# [THE REQUEST]
Please pick up the piece about April and Andy's wedding where it stops and carry it on in the same voice.

# [TEXT EXTRACT]
* * * * * * *
Most importantly, though, is that I ordered some really cute stickers of my new logo to celebrate Park It’s one year anniversary! If you want me to mail you one, fill this out and I’ll get ‘em shipped. And then you have to send me pics of them on your water bottles, laptops, cars, on street lamps, whatever!
Now that all of that’s out of the way, onto this week’s episode: “April and Andy’s Fancy Party.” Otherwise known as … April and Andy’s wedding.
After only dating for a month, April and Andy decide to get married. The exchange goes something like this:
Andy: “We were hanging out the other day, and I said ‘what if we got married tomorrow?’ And April said…
April: “‘Fine.’”
They trick the Parks department by telling them that it’s a “fancy party” and then get married in an incredibly impromptu, low fuss ceremony, hosted in Andy’s bandmate’s Burley’s house (which later becomes April & Andy’s house). Andy wears a Reggie Wayne Colts jersey, who I’m told is a football player. April wears a white sundress that I actually also think I once owned from American Eagle. Everyone besides Leslie is supportive of the idea and stoked for them, and Leslie herself comes around by the end of the episode. Andy asks Tom, Ron, Chris, and Ben to be his Best Man, which leads Tom to compete to become the “best” Best Man.
It’s actually a pretty damn touching episode. April and Andy’s vows bring a slight tear to my eye. There’s a very tender moment where April gives Leslie a hug and tells her she’s awesome and she loves her. A classic example of many, many Mike Schur Moments — MSM, for those who remember — the sweetness only cut by a perfectly tight script that packs in as many jokes as possible in 22-minutes.
I’ve talked about this in my conversations with before, but just to reiterate: April and Andy’s wedding feels so insanely rushed. The two of them have been classic will-they-wont-they-ing for almost a full season now. They’ve JUST gotten together about 3 episodes before this. They had a spat at the Harvest Festival two episodes back that was so childish it was hard to watch. And here they are getting married?? It’s nuts.
It’s nuts and yet — with one single episode, their marriage becomes one of the core stabilizing fixtures of the show. They never waver in their loyalty to each other for a second. They actually become only more obsessed with each other the older they get.
* * * * * * *
[Saved entries]

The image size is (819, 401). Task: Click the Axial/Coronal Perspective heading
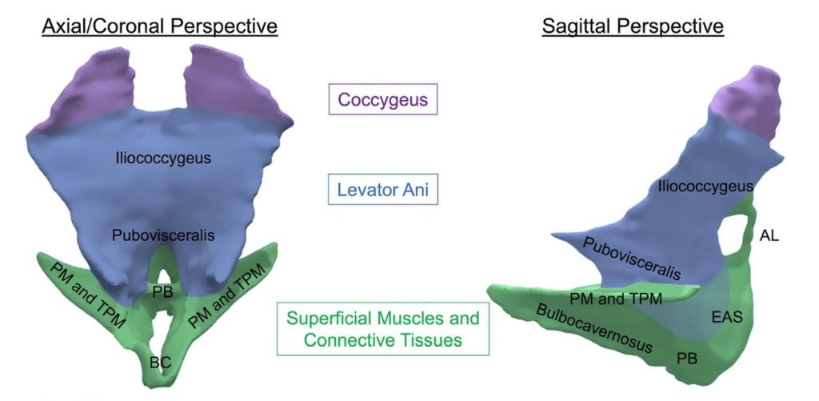click(x=159, y=26)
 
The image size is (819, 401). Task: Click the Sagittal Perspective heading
click(x=633, y=26)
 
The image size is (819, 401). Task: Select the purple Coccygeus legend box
click(x=383, y=99)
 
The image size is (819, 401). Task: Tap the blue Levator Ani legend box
click(x=383, y=189)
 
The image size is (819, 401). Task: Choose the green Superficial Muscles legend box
click(x=383, y=329)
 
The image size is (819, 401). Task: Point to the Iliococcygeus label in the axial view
click(x=163, y=158)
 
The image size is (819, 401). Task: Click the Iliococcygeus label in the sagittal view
click(x=705, y=186)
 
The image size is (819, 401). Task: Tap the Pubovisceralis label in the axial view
click(x=163, y=236)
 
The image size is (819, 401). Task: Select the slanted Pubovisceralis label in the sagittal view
click(x=631, y=259)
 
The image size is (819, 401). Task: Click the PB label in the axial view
click(x=162, y=291)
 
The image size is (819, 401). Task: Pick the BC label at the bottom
click(x=160, y=363)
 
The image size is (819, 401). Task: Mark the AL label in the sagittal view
click(x=769, y=236)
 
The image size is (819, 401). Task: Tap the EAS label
click(x=727, y=316)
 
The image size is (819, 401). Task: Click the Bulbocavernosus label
click(x=594, y=328)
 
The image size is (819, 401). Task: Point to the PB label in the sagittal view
click(x=687, y=359)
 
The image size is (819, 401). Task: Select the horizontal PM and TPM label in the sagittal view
click(x=616, y=299)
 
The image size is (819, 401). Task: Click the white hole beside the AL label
click(x=737, y=233)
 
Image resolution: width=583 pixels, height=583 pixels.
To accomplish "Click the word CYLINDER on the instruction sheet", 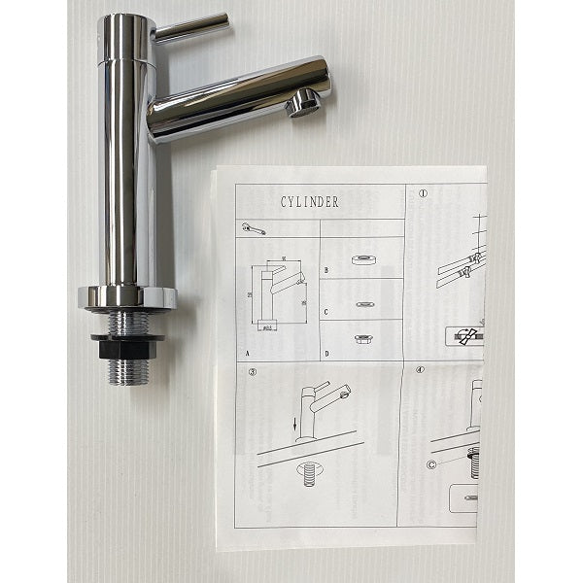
* * * * * * *
# [EXERCISE RESPONSE]
Watching this episode, it’s helpful to remember that the show was almost canceled many, many times. The writers and the cast fought for their lives after every single season to get renewed, especially in the early days. The writers basically just threw every bit of magical little ideas out into the ether and decided to deal with the aftermath of it all if they stayed on air. No plotline was too crazy.
I was just rereading Jim O’Heir’s — aka Jerry Gergich’s — book, Welcome to Pawnee, that he released last year about his days on P&R. Mike Schur includes a few quotes in the book and in one of them he writes:
“Every year, we got to the end of the season, and we didn’t know whether we were coming back….All we could do is put our heads down, do our jobs, and make the episodes as good as they possibly can be, air them, and hope for the best. That is exactly what we did. We made the best episodes we could. What that means is that we were not holding anything back. Any idea that we ever had for the distant future — for season 5, say — all of that went out the window. We were doing it right now because we needed to leave it all on the court. We had no reason to delay. Andy and April had kind of gotten together at the end of season 2, and we were like ‘Screw it, they’re getting married. Because that’s more exciting and more fun.’”
The frenetic pace of the plot but simultaneous obsession with making the scripts as tight as possible is what means season 3 so damn good — it’s an on-screen interpretation of what it looks like to give a show your all.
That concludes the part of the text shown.